-------- Data for processing --------

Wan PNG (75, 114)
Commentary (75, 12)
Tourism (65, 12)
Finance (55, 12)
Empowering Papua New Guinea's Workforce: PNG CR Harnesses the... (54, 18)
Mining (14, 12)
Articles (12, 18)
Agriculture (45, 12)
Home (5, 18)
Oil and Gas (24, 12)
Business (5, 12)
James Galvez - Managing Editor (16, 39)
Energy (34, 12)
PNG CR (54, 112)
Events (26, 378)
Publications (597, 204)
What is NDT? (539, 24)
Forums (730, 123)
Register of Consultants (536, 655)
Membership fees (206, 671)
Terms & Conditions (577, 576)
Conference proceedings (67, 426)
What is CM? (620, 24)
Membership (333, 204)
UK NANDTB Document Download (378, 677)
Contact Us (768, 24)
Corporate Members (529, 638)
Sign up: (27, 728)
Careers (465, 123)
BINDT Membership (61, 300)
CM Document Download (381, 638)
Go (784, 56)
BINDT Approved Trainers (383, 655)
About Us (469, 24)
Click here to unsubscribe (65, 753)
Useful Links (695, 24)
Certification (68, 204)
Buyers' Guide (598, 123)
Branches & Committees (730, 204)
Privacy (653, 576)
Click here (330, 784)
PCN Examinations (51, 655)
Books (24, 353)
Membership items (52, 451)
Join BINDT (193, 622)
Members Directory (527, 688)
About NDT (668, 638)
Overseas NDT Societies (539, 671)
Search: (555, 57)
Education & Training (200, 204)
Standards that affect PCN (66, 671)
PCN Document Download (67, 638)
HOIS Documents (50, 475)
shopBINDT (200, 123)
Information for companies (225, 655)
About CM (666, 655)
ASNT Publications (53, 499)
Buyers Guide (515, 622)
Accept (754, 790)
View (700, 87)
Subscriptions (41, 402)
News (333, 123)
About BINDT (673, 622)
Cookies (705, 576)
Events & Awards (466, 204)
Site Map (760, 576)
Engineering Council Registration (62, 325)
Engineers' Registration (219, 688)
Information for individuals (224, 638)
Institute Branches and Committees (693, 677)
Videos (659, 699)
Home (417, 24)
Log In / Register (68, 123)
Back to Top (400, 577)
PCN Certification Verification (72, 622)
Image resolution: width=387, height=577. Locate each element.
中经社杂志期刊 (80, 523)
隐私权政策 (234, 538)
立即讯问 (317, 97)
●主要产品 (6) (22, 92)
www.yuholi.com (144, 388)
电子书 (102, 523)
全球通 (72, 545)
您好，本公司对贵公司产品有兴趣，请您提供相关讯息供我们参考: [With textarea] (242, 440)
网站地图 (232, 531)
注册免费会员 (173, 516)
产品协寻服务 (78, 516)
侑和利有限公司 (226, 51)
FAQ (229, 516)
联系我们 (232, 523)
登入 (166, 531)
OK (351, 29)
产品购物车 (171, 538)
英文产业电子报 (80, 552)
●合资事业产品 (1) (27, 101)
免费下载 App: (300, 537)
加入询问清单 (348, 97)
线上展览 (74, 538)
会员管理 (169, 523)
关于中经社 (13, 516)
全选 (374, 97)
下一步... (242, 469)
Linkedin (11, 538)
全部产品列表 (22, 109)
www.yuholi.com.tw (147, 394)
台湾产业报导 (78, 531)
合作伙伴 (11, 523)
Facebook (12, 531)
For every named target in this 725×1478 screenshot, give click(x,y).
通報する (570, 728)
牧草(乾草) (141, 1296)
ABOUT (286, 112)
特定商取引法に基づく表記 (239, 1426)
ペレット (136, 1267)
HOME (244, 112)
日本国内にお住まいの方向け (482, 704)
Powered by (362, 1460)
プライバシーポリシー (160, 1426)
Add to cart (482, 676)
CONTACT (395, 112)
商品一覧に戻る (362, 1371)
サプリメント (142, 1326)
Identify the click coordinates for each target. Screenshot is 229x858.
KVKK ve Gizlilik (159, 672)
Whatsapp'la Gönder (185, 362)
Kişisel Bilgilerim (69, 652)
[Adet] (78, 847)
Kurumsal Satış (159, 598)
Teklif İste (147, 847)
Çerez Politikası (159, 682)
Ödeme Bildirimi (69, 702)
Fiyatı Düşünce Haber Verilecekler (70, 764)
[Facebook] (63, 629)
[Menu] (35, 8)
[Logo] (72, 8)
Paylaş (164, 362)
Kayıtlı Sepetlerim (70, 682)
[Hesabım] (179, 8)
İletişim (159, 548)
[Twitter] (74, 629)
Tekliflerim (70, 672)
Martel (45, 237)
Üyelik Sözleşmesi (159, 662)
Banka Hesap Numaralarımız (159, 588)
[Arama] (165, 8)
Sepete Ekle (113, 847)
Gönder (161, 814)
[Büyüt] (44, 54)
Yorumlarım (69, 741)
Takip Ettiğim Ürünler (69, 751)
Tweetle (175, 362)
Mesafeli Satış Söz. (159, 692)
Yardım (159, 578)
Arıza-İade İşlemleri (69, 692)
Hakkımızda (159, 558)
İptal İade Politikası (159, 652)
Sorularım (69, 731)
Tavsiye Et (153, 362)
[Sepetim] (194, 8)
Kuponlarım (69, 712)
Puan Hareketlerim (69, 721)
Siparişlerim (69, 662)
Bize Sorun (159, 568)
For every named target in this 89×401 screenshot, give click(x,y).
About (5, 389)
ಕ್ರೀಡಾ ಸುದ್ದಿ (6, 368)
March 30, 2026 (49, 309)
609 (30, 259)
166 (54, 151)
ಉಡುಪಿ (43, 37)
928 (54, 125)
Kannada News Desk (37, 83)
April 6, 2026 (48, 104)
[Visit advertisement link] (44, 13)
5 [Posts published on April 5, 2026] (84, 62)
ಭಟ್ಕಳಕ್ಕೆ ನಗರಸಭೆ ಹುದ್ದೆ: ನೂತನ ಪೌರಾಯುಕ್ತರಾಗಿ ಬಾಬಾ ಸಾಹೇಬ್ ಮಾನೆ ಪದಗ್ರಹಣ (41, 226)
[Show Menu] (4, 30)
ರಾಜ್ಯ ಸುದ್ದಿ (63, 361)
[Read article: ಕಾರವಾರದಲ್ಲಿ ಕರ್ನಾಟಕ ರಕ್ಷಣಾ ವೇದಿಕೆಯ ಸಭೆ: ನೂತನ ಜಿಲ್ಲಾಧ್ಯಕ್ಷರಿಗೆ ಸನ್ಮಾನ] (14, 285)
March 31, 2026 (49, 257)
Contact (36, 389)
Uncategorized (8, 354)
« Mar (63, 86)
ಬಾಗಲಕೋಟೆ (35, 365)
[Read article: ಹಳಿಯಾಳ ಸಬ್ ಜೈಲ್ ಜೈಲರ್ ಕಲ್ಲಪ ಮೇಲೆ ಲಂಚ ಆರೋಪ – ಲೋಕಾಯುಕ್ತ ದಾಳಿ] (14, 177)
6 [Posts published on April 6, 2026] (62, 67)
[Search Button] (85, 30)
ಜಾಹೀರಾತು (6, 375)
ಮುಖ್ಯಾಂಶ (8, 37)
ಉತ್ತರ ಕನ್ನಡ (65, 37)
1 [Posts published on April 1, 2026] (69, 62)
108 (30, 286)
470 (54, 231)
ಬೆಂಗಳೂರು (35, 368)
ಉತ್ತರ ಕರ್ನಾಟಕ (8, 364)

--------

### Requirement
Please retype every one of the rows above, character for character and in the same order.

### Final answer
Wan PNG (75, 114)
Commentary (75, 12)
Tourism (65, 12)
Finance (55, 12)
Empowering Papua New Guinea's Workforce: PNG CR Harnesses the... (54, 18)
Mining (14, 12)
Articles (12, 18)
Agriculture (45, 12)
Home (5, 18)
Oil and Gas (24, 12)
Business (5, 12)
James Galvez - Managing Editor (16, 39)
Energy (34, 12)
PNG CR (54, 112)
Events (26, 378)
Publications (597, 204)
What is NDT? (539, 24)
Forums (730, 123)
Register of Consultants (536, 655)
Membership fees (206, 671)
Terms & Conditions (577, 576)
Conference proceedings (67, 426)
What is CM? (620, 24)
Membership (333, 204)
UK NANDTB Document Download (378, 677)
Contact Us (768, 24)
Corporate Members (529, 638)
Sign up: (27, 728)
Careers (465, 123)
BINDT Membership (61, 300)
CM Document Download (381, 638)
Go (784, 56)
BINDT Approved Trainers (383, 655)
About Us (469, 24)
Click here to unsubscribe (65, 753)
Useful Links (695, 24)
Certification (68, 204)
Buyers' Guide (598, 123)
Branches & Committees (730, 204)
Privacy (653, 576)
Click here (330, 784)
PCN Examinations (51, 655)
Books (24, 353)
Membership items (52, 451)
Join BINDT (193, 622)
Members Directory (527, 688)
About NDT (668, 638)
Overseas NDT Societies (539, 671)
Search: (555, 57)
Education & Training (200, 204)
Standards that affect PCN (66, 671)
PCN Document Download (67, 638)
HOIS Documents (50, 475)
shopBINDT (200, 123)
Information for companies (225, 655)
About CM (666, 655)
ASNT Publications (53, 499)
Buyers Guide (515, 622)
Accept (754, 790)
View (700, 87)
Subscriptions (41, 402)
News (333, 123)
About BINDT (673, 622)
Cookies (705, 576)
Events & Awards (466, 204)
Site Map (760, 576)
Engineering Council Registration (62, 325)
Engineers' Registration (219, 688)
Information for individuals (224, 638)
Institute Branches and Committees (693, 677)
Videos (659, 699)
Home (417, 24)
Log In / Register (68, 123)
Back to Top (400, 577)
PCN Certification Verification (72, 622)
Image resolution: width=387, height=577. Locate each element.
中经社杂志期刊 (80, 523)
隐私权政策 (234, 538)
立即讯问 (317, 97)
●主要产品 (6) (22, 92)
www.yuholi.com (144, 388)
电子书 (102, 523)
全球通 (72, 545)
您好，本公司对贵公司产品有兴趣，请您提供相关讯息供我们参考: [With textarea] (242, 440)
网站地图 (232, 531)
注册免费会员 (173, 516)
产品协寻服务 (78, 516)
侑和利有限公司 (226, 51)
FAQ (229, 516)
联系我们 (232, 523)
登入 (166, 531)
OK (351, 29)
产品购物车 (171, 538)
英文产业电子报 (80, 552)
●合资事业产品 (1) (27, 101)
免费下载 App: (300, 537)
加入询问清单 (348, 97)
线上展览 (74, 538)
会员管理 (169, 523)
关于中经社 (13, 516)
全选 (374, 97)
下一步... (242, 469)
Linkedin (11, 538)
全部产品列表 (22, 109)
www.yuholi.com.tw (147, 394)
台湾产业报导 (78, 531)
合作伙伴 (11, 523)
Facebook (12, 531)
For every named target in this 725×1478 screenshot, give click(x,y).
通報する (570, 728)
牧草(乾草) (141, 1296)
ABOUT (286, 112)
特定商取引法に基づく表記 (239, 1426)
ペレット (136, 1267)
HOME (244, 112)
日本国内にお住まいの方向け (482, 704)
Powered by (362, 1460)
プライバシーポリシー (160, 1426)
Add to cart (482, 676)
CONTACT (395, 112)
商品一覧に戻る (362, 1371)
サプリメント (142, 1326)
Identify the click coordinates for each target. Screenshot is 229x858.
KVKK ve Gizlilik (159, 672)
Whatsapp'la Gönder (185, 362)
Kişisel Bilgilerim (69, 652)
[Adet] (78, 847)
Kurumsal Satış (159, 598)
Teklif İste (147, 847)
Çerez Politikası (159, 682)
Ödeme Bildirimi (69, 702)
Fiyatı Düşünce Haber Verilecekler (70, 764)
[Facebook] (63, 629)
[Menu] (35, 8)
[Logo] (72, 8)
Paylaş (164, 362)
Kayıtlı Sepetlerim (70, 682)
[Hesabım] (179, 8)
İletişim (159, 548)
[Twitter] (74, 629)
Tekliflerim (70, 672)
Martel (45, 237)
Üyelik Sözleşmesi (159, 662)
Banka Hesap Numaralarımız (159, 588)
[Arama] (165, 8)
Sepete Ekle (113, 847)
Gönder (161, 814)
[Büyüt] (44, 54)
Yorumlarım (69, 741)
Takip Ettiğim Ürünler (69, 751)
Tweetle (175, 362)
Mesafeli Satış Söz. (159, 692)
Yardım (159, 578)
Arıza-İade İşlemleri (69, 692)
Hakkımızda (159, 558)
İptal İade Politikası (159, 652)
Sorularım (69, 731)
Tavsiye Et (153, 362)
[Sepetim] (194, 8)
Kuponlarım (69, 712)
Puan Hareketlerim (69, 721)
Siparişlerim (69, 662)
Bize Sorun (159, 568)
For every named target in this 89×401 screenshot, give click(x,y).
About (5, 389)
ಕ್ರೀಡಾ ಸುದ್ದಿ (6, 368)
March 30, 2026 (49, 309)
609 (30, 259)
166 (54, 151)
ಉಡುಪಿ (43, 37)
928 (54, 125)
Kannada News Desk (37, 83)
April 6, 2026 (48, 104)
[Visit advertisement link] (44, 13)
5 [Posts published on April 5, 2026] (84, 62)
ಭಟ್ಕಳಕ್ಕೆ ನಗರಸಭೆ ಹುದ್ದೆ: ನೂತನ ಪೌರಾಯುಕ್ತರಾಗಿ ಬಾಬಾ ಸಾಹೇಬ್ ಮಾನೆ ಪದಗ್ರಹಣ (41, 226)
[Show Menu] (4, 30)
ರಾಜ್ಯ ಸುದ್ದಿ (63, 361)
[Read article: ಕಾರವಾರದಲ್ಲಿ ಕರ್ನಾಟಕ ರಕ್ಷಣಾ ವೇದಿಕೆಯ ಸಭೆ: ನೂತನ ಜಿಲ್ಲಾಧ್ಯಕ್ಷರಿಗೆ ಸನ್ಮಾನ] (14, 285)
March 31, 2026 (49, 257)
Contact (36, 389)
Uncategorized (8, 354)
« Mar (63, 86)
ಬಾಗಲಕೋಟೆ (35, 365)
[Read article: ಹಳಿಯಾಳ ಸಬ್ ಜೈಲ್ ಜೈಲರ್ ಕಲ್ಲಪ ಮೇಲೆ ಲಂಚ ಆರೋಪ – ಲೋಕಾಯುಕ್ತ ದಾಳಿ] (14, 177)
6 [Posts published on April 6, 2026] (62, 67)
[Search Button] (85, 30)
ಜಾಹೀರಾತು (6, 375)
ಮುಖ್ಯಾಂಶ (8, 37)
ಉತ್ತರ ಕನ್ನಡ (65, 37)
1 [Posts published on April 1, 2026] (69, 62)
108 (30, 286)
470 (54, 231)
ಬೆಂಗಳೂರು (35, 368)
ಉತ್ತರ ಕರ್ನಾಟಕ (8, 364)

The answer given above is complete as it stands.